In the second-largest oil consumer China, refined oil product stocks at the end of June increased nearly 1 million tonnes from a year earlier. They were at a normal level, after fuel consumption slowed down since mid-April, a government report showed on Tuesday. The dollar softened versus the euro EUR and a basket of currencies on Tuesday as the single currency regained some ground after losses in the previous session on worries that the euro zone debt crisis will worsen.

A weaker dollar makes oil and other commodities more affordable for holders of other currencies. Debt problems on both sides of the Atlantic saw investors move into safer assets and helped gold to reach another record high.

Analysts said that oil was also a beneficiary of thereluctance to hold financial assets. “There’s a desire to hold something that has a physical reality as opposed to bonds and shares, that has the ability to keep its values when everything else falls,” Christophe Barret, oil analyst at Credit Agricole Corporate and Investment Bank.

Highlighting the fragile state of the euro zone’s economy and keeping investors wary of holding riskier assets, German analyst and investor sentiment fell more than expected in July to its lowest level since January 2009.

Figures from the Mannheim-based ZEW economic think tank showed its economic sentiment index fell to -15.1 from -9.0 in June, below the consensus forecast in a Reuters poll for a decrease to -12.4.

Oil was also supported by expectations that the International Energy Agency (IEA) would not release emergency stocks for a second time.
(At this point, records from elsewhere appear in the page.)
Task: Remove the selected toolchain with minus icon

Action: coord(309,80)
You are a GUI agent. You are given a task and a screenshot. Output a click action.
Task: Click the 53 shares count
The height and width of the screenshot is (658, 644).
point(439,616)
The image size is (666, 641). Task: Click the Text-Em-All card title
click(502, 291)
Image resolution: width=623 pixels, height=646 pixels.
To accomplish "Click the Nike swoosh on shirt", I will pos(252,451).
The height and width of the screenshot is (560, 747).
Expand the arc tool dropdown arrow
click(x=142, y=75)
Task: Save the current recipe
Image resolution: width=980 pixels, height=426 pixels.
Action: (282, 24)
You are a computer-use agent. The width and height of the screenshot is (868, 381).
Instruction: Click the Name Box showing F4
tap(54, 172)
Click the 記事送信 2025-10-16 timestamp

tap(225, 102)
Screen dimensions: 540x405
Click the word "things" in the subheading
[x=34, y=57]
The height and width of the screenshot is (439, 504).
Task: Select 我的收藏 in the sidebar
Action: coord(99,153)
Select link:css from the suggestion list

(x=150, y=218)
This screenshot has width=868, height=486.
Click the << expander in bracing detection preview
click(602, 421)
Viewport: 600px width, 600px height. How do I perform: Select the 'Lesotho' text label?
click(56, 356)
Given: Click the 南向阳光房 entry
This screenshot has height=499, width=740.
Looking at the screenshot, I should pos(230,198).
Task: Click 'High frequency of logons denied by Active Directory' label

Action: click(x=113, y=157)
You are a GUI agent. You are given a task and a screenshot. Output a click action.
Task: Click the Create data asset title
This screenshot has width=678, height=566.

This was because there was no sign yet of the kind of shortage to mandate another dip into the West’s emergency oil reserves when a 30-day deadline for assessing the impact of a first release expires at the end of this week, traders and analysts said.

For another IEA release to take place, it would have to be endorsed by all 28 members of the energy consumer body. Germany and Italy are likely to resist any plans for a second release for now, a French government source told Reuters last week. Oil has remained in a fairly tight range through July, but some price chart analysts see scope for upside potential with strong support near current levels.

“We would need to see a close below $115.39 for Brent, the 100 day moving average for further weakness, if this happens it could move down to the $113 area,” said Lynnden Branigan, technical analyst at Barclays Capital. “However the risk is to the upside, with resistance around the $118.90 area that we saw it peaking at last week.”

Gas prices continue to rise, faster than prices for oil. This week, the average gas price in Alaska topped $4 per gallon and the U.S. average moved above the 1-month MA.


Finally, on the economic front, the ECRI Weekly Leading Index popped a bit higher this week. A good sign that there there may be stabilization.

On the other hand, the ECRI leading Growth Index continues to be in a downtrend. While it may seem as though there is a contradiction with the two, that is perfectly normal. The Growth index provides a smoother look at the trend and the Leading Index is better to look at as a reference of the current situation.